Published online Apr 27, 2025. doi: 10.4254/wjh.v17.i4.102978
Revised: March 8, 2025
Accepted: March 27, 2025
Published online: April 27, 2025
Processing time: 172 Days and 19 Hours
Psoriasis is a prevalent inflammatory disease that shares chronic inflammation pathways with the pathophysiology of metabolic syndrome (MetS), type-2 diabetes mellitus and atherosclerosis. A high prevalence of steatosis and advanced liver fibrosis has been described in psoriasis. The influence of MetS and its compounds, patatin-like phospholipase domain containing 3 and transmembrane 6 superfamily member 2 gene polymorphisms and the cumulative dose of methotrexate (MTX) in the progression of steatotic disease are still under debate. A suitable new classification for psoriasis-related liver disease, under the umbrella of steatotic liver disease (SLD), might be evaluated due to the potential impact of MTX on liver steatosis. Considering the interplay between the MetS, steatosis and MTX, a new definition for this complex disease might be discussed since it is not entirely addressed under the umbrella of SLD and metabolic-dysfunction associated SLD. Hence, shortly, a discussion could be raised on the feasible term “Met-Drug SLD”, metabolic and drug-induced SLD, which comprises both metabolic dysfunction and drug-related SLD. This review aims to report the best evidence to accurately classify liver disease in psoriasis, considering the new definition of SLD, allowing appropriate management once it is carefully defined.

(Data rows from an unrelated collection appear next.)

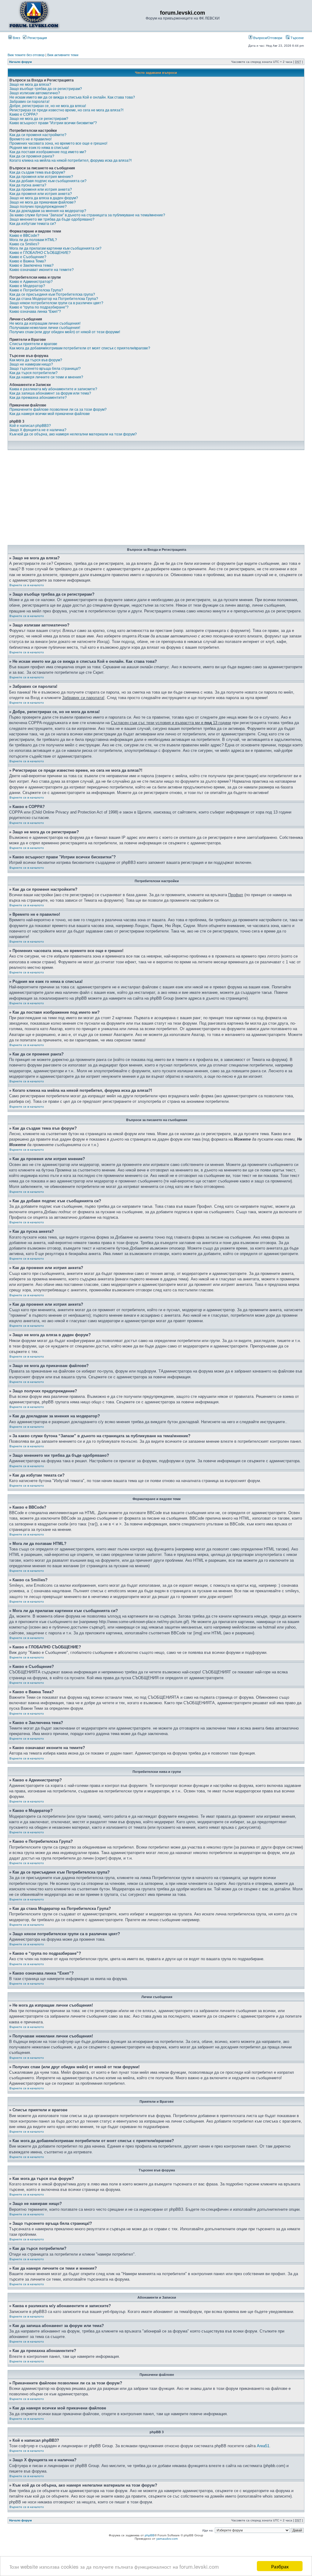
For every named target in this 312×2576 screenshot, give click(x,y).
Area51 (263, 2446)
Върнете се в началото (26, 585)
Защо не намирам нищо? (31, 364)
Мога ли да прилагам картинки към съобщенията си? (55, 248)
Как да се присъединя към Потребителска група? (52, 294)
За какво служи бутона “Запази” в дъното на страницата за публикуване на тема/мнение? (87, 215)
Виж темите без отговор (26, 55)
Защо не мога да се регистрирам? (38, 119)
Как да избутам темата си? (32, 224)
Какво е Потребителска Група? (36, 290)
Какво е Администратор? (31, 282)
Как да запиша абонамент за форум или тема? (50, 393)
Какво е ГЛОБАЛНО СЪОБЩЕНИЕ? (40, 253)
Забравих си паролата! (29, 101)
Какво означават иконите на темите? (41, 270)
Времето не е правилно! (30, 139)
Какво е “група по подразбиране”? (39, 307)
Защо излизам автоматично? (34, 93)
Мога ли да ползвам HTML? (33, 240)
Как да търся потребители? (33, 373)
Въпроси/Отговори (267, 38)
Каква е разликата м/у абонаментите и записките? (53, 389)
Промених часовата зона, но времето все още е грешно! (58, 143)
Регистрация (37, 38)
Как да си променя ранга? (31, 156)
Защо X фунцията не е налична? (37, 430)
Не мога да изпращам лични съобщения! (44, 323)
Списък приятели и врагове (33, 344)
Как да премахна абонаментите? (38, 397)
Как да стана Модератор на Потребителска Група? (53, 299)
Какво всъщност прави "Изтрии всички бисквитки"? (53, 123)
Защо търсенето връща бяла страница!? (45, 368)
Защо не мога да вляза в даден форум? (43, 198)
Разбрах (280, 2566)
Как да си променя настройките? (37, 135)
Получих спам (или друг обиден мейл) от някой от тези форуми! (64, 332)
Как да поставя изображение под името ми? (47, 152)
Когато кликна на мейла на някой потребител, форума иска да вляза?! (70, 160)
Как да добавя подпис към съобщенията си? (48, 181)
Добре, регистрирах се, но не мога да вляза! (47, 106)
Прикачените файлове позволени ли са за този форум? (58, 409)
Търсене (296, 38)
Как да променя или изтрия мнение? (41, 177)
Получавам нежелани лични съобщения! (44, 328)
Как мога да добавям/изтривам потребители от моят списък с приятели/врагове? (79, 348)
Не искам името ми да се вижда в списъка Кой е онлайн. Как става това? (72, 97)
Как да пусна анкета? (27, 185)
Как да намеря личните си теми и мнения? (46, 377)
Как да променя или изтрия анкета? (40, 189)
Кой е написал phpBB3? (30, 426)
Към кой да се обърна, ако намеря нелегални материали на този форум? (73, 434)
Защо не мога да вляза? (30, 84)
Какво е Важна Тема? (27, 261)
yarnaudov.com (167, 2538)
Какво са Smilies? (24, 244)
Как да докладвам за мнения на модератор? (47, 211)
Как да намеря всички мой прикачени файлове (49, 414)
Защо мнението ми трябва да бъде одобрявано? (51, 219)
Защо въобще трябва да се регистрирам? (45, 89)
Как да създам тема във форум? (37, 172)
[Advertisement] (156, 499)
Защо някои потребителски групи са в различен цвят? (56, 303)
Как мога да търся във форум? (35, 360)
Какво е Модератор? (27, 286)
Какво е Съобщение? (27, 257)
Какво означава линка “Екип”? (35, 311)
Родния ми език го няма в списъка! (39, 148)
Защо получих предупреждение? (38, 206)
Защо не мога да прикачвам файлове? (42, 202)
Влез (16, 38)
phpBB (149, 2535)
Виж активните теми (62, 55)
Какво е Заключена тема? (31, 265)
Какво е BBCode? (24, 235)
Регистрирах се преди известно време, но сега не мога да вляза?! (66, 110)
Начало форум (20, 61)
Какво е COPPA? (23, 114)
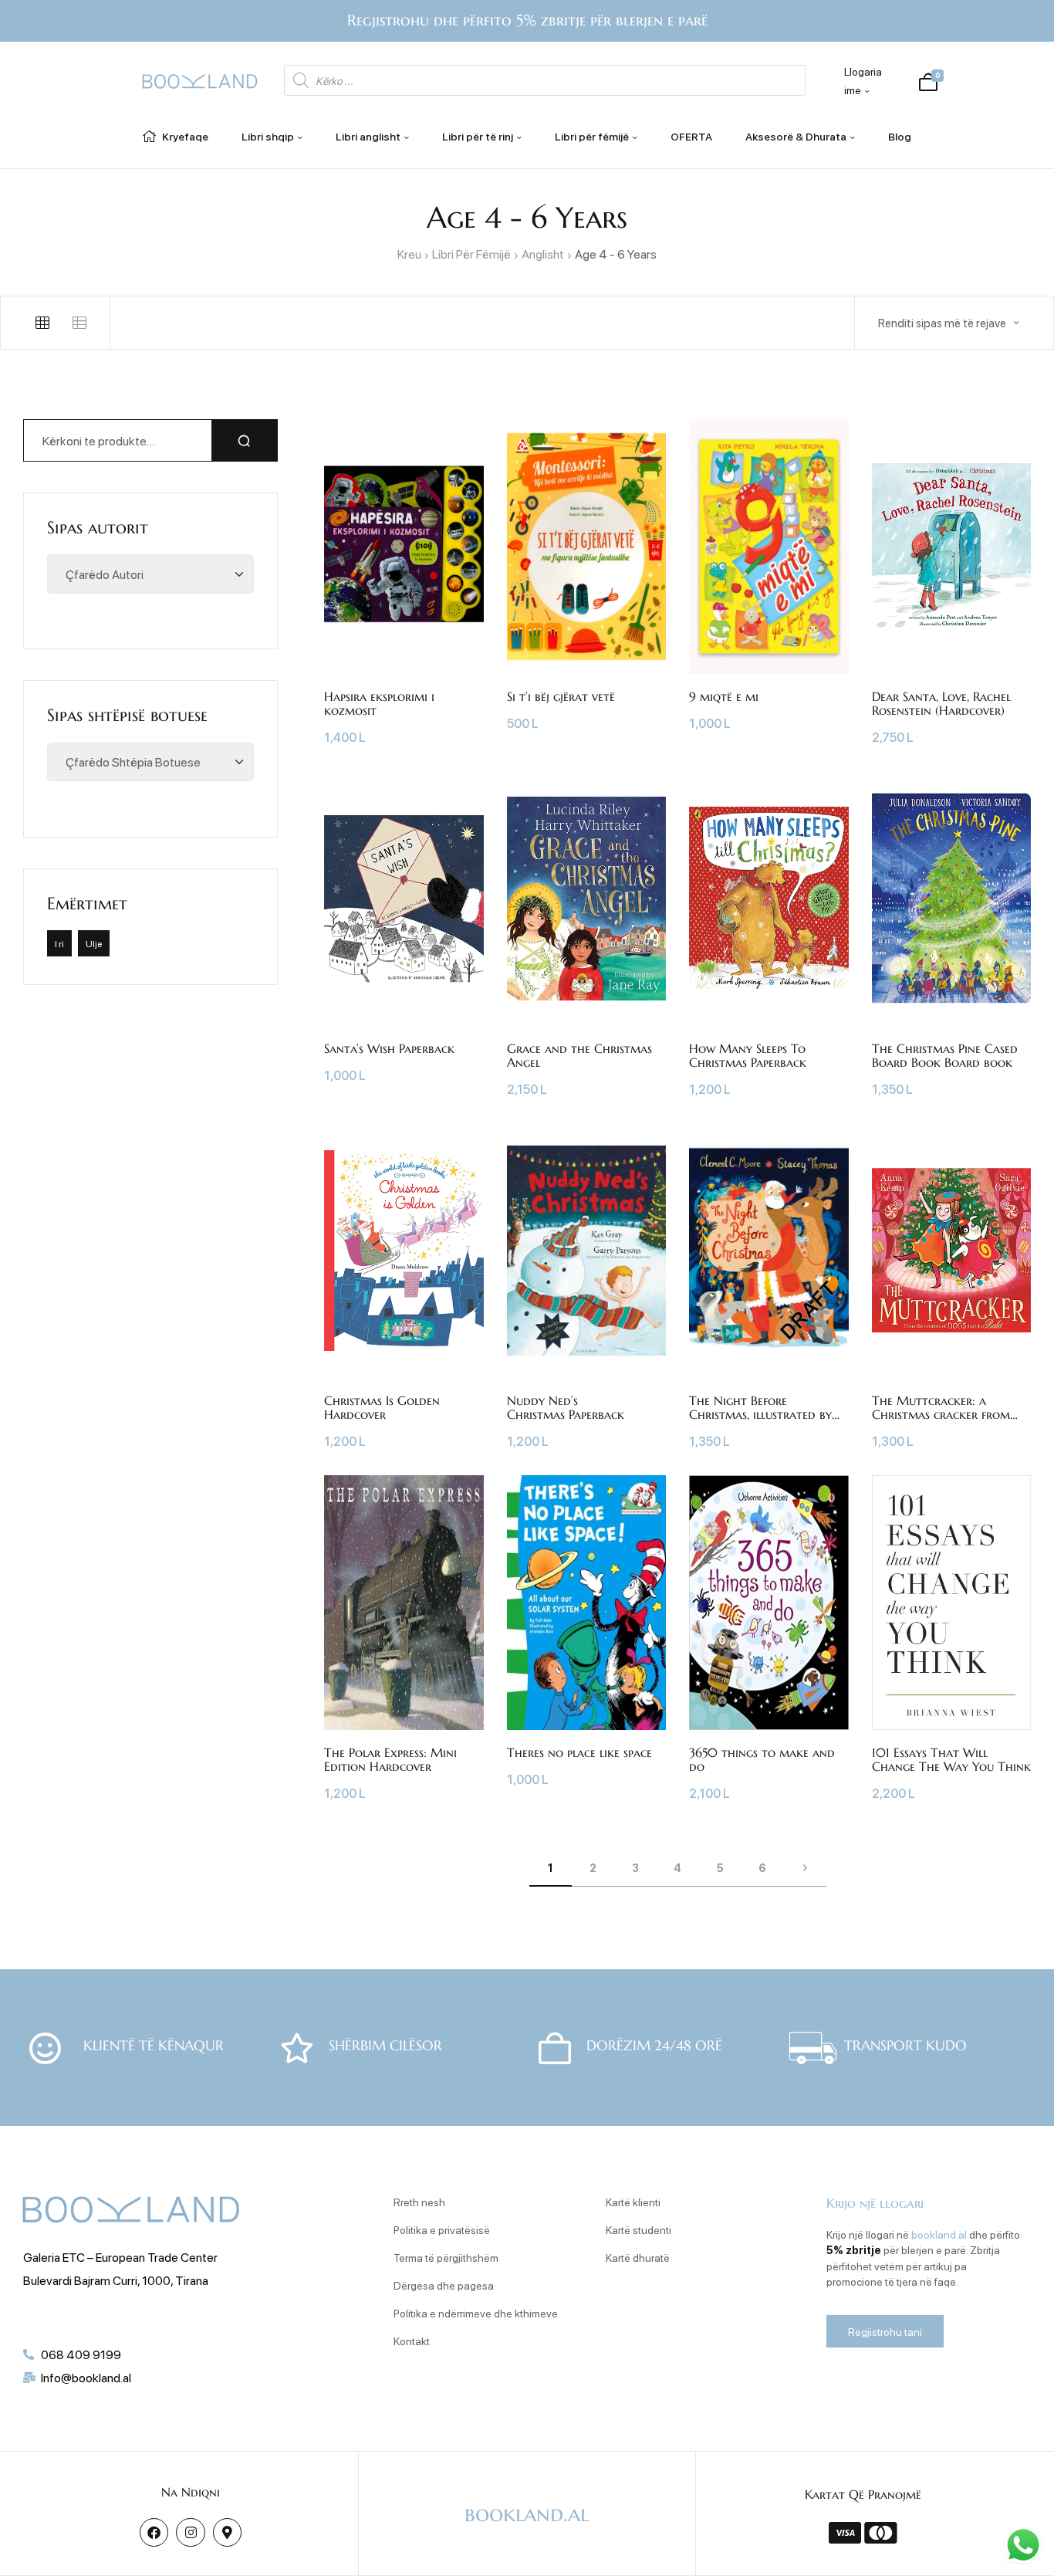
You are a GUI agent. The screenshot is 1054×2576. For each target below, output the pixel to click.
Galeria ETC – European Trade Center (120, 2257)
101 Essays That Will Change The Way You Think (951, 1759)
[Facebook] (154, 2532)
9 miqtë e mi (723, 696)
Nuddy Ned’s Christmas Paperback (565, 1407)
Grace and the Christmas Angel (579, 1055)
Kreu (409, 253)
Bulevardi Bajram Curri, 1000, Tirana (115, 2280)
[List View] (79, 322)
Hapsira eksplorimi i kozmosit (379, 703)
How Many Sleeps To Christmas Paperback (747, 1055)
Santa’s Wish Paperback (389, 1048)
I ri (59, 943)
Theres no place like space (579, 1752)
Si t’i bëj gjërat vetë (561, 696)
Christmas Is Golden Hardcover (382, 1407)
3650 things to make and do (762, 1759)
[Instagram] (190, 2532)
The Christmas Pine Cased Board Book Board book (945, 1055)
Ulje (94, 943)
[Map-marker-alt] (227, 2532)
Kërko (244, 440)
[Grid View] (42, 322)
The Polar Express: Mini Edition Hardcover (390, 1759)
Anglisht (543, 253)
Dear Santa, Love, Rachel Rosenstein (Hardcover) (941, 703)
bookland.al (939, 2234)
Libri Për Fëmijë (471, 253)
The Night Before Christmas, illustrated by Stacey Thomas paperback (761, 1414)
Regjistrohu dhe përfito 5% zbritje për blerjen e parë (527, 20)
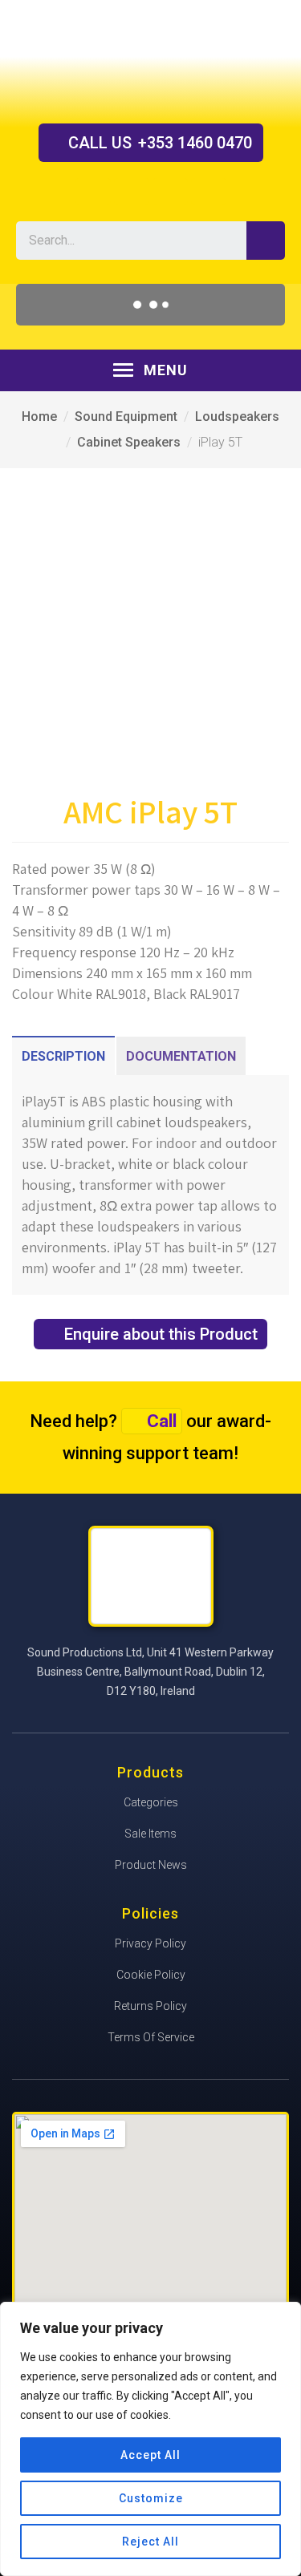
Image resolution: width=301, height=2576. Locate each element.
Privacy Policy (150, 1943)
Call (162, 1421)
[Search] (265, 240)
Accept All (150, 2455)
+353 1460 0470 (160, 142)
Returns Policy (150, 2006)
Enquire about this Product (161, 1334)
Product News (151, 1864)
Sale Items (150, 1833)
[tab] (63, 1056)
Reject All (150, 2541)
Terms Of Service (151, 2037)
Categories (151, 1802)
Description (63, 1056)
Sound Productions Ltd (151, 60)
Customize (151, 2498)
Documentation (181, 1056)
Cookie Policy (150, 1974)
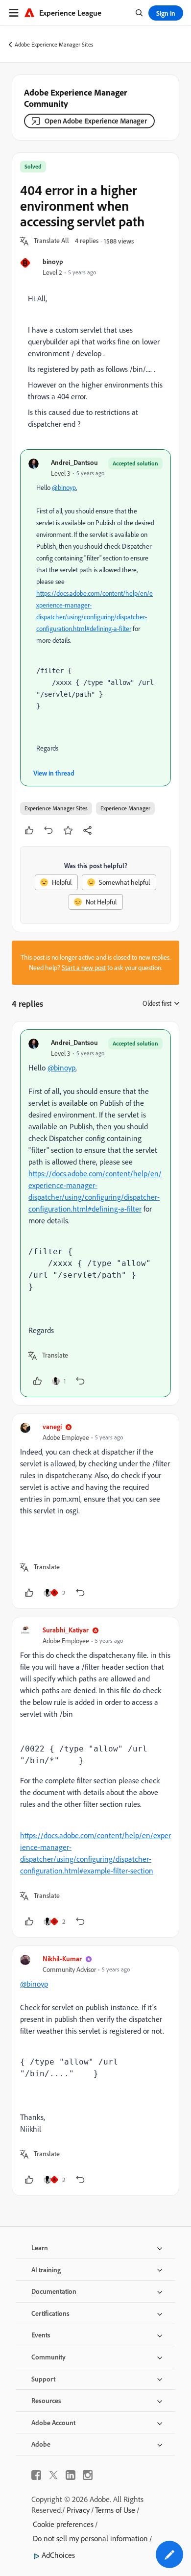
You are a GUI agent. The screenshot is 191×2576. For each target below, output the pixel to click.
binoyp (53, 261)
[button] (51, 241)
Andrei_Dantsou (74, 462)
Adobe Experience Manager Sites (54, 44)
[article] (95, 1213)
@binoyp (64, 487)
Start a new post (84, 967)
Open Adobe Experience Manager (96, 120)
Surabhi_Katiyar (66, 1630)
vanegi (52, 1426)
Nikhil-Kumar (62, 1958)
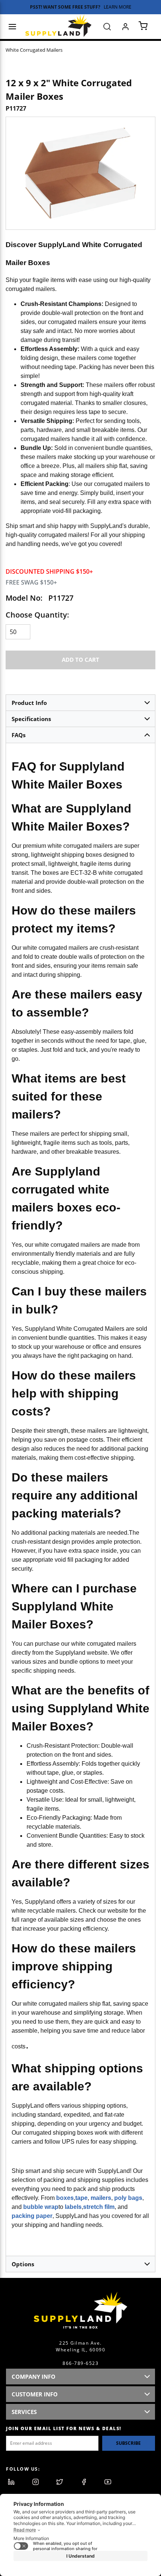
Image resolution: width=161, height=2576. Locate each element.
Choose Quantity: (37, 615)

Core Tip: The prevalence of metabolic syndrome and steatosis is higher in patients with psoriasis; the concept of the hepato-dermal axis shows common inflammatory pathways between steatotic liver and psoriatic skin. The interplay between metabolic dysfunction and the use of methotrexate in patients with psoriasis might raise questions about whether a new subcategory under the umbrella of steatotic liver disease might be considered.